Reproduce all of the following data verbatim, preserving every line as given.

■ DATA LINES ■
|---|
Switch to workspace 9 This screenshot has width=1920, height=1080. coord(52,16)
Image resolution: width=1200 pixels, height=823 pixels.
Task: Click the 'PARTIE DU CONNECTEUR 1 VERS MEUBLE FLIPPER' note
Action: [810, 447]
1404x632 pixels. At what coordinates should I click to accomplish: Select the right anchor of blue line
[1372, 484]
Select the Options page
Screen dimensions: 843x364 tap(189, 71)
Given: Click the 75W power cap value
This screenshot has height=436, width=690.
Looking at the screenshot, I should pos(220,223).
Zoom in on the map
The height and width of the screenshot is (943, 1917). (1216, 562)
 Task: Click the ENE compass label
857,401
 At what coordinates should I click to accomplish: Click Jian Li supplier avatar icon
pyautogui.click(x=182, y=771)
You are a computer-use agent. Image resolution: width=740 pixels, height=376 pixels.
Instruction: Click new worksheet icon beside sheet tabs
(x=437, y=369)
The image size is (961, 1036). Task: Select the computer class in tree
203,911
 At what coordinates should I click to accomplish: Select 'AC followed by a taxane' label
|---|
■ FINAL RESULT ■
Switch to workspace 9 This screenshot has width=1920, height=1080. coord(52,16)
Image resolution: width=1200 pixels, height=823 pixels.
Task: Click the 'PARTIE DU CONNECTEUR 1 VERS MEUBLE FLIPPER' note
Action: [810, 447]
1404x632 pixels. At what coordinates should I click to accomplish: Select the right anchor of blue line
[1372, 484]
Select the Options page
Screen dimensions: 843x364 tap(189, 71)
Given: Click the 75W power cap value
This screenshot has height=436, width=690.
Looking at the screenshot, I should pos(220,223).
Zoom in on the map
The height and width of the screenshot is (943, 1917). (1216, 562)
 Task: Click the ENE compass label
857,401
 At what coordinates should I click to accomplish: Click Jian Li supplier avatar icon
pyautogui.click(x=182, y=771)
You are a computer-use agent. Image resolution: width=740 pixels, height=376 pixels.
Instruction: Click new worksheet icon beside sheet tabs
(x=437, y=369)
The image size is (961, 1036). Task: Select the computer class in tree
203,911
 At what coordinates should I click to accomplish: Select 'AC followed by a taxane' label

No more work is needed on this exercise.